■ Extrait de source
Conclusion

Le sommeil de La Belle est provoqué. Il n’est pas naturel, il est anormal, pathologique. L’agent qui l’a induit est discret, difficilement discernable, particulièrement coriace et néfaste, du genre virus. On déduira de ces données symboliques, et particulièrement de leur similitude et de leur conjonction, que la pénurie de Yin n’est pas non plus « normale », qu’elle ne correspond pas à la destinée normale de l’être humain, que celle-ci est entravée par l’intervention d’un élément néfaste, par une malédiction. En termes informatiques on dirait : par un virus. On retirera de ces informations que, dans ces conditions, La Belle ne va pas se réveiller de manière spontanée. Pas non plus avec des mesures ordinaires, disons, avec des bonnes paroles ou un énervement, une colère ou une tristesse; cette manière de faire est bien insuffisante. Ce ne sont pas des vœux pieux non plus qui vont réveiller le Yin de la société. On l’aura compris, il faudra envisager des méthodes et techniques bien plus efficaces et bien plus profondes. Nous les verrons dans le chapitre suivant.

 

La question que se pose tout le monde à ce stade de l’argumentation est : « D’où vient cette malédiction ? Qui a pu créer cette situation en l’humanité, et par conséquent, en Colombie ?» Il est difficile d’apporter une réponse à de telles questions. Il y a bien sûr quelques pistes qui peuvent être explorées pour y répondre. Mais en réalité, il est tout à fait secondaire d’avoir la solution à ces interrogations. Ce n’est pas cela qui compte. Tenter de répondre à ces questions nous dévie de l’essentiel. De toute façon pour prendre conscience des tenants et des aboutissants d’une situation ou d’un problème, il faut d’abord en être sorti, il faut déjà ne plus en être la victime. Le fait important n’est pas d’où vient la malédiction mais simplement que ce soit rien moins qu’une malédiction qui soit à l’origine du sommeil de La Belle. On ne réveille pas une Belle qui dort d’un sommeil provoqué par malédiction comme on en réveillerait une qui dormirait de sommeil naturel. Les mesures à prendre sont bien différentes. C’est ce qui fait la spécificité et l’exigence du traitement de cette hémiplégie énergétique Yin que nous allons envisager dans le chapitre suivant. C’est ce qui fait aussi que comme jusqu’à présent ni le diagnostic ni l’étiologie de la maladie n’étaient déterminés, toutes les mesures qui visaient à apporter le remède à ce pays malade ne pouvaient qu’être inappropriées et inefficaces.

■ Section des données
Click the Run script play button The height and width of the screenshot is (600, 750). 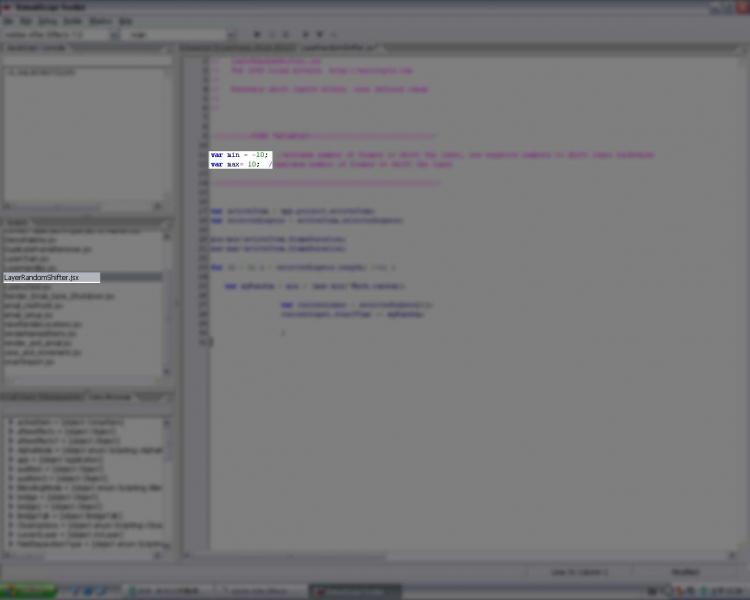(256, 34)
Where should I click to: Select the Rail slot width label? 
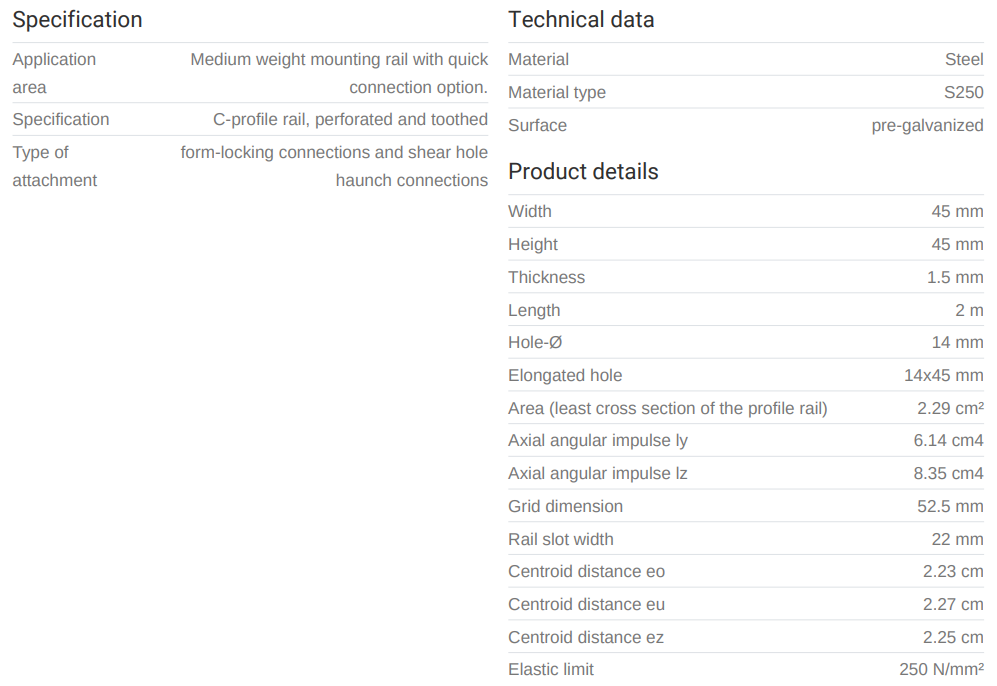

■ Détail de la tâche
Poursuivez la conclusion sur le sommeil de La Belle, plus haut, en reprenant juste après sa dernière phrase.

■ Résultat obtenu
 

Les quelques informations que nous avons sur l’étiologie de l’hémiplégie énergétique dont souffre la Colombie sont donc d’ordre symbolique. Certains, pour cette raison, auront peut-être tendance à ne pas vouloir les prendre en considération, à vouloir arrêter là la lecture de ce texte, pensant que nous nous sommes perdus dans une sorte de délire ou d’inconsistance. On les comprend bien. Néanmoins, dans la mesure où nous ne disposons pas d’autres informations pour expliquer la genèse de cette pénurie de Yin en nous et en notre société (en l’occurrence la pensée rationnelle n’est là d’aucun secours), dans la mesure où il est tout à fait normal mais simplement pas habituel d’avoir recours à la pensée symbolique, dans la mesure où le fonctionnement normal de la pensée suppose l’équilibre entre les deux pensées et la navette logique/analogique[1], dans la mesure où c’est l’avenir de nos enfants qui est en jeu, et, enfin, dans la mesure où nous n’effectuerons jamais un changement-métamorphose en restant dans les sentiers battus, cette manière de voir conserve alors toute sa pertinence, elle ne peut donc pas être évacuée d’un revers de la main et, au contraire, elle se révèle apte à servir de base à la conception du traitement. « Pour atteindre le point que tu ne connais point, tu dois prendre le chemin que tu ne connais point » Saint Jean de la Croix.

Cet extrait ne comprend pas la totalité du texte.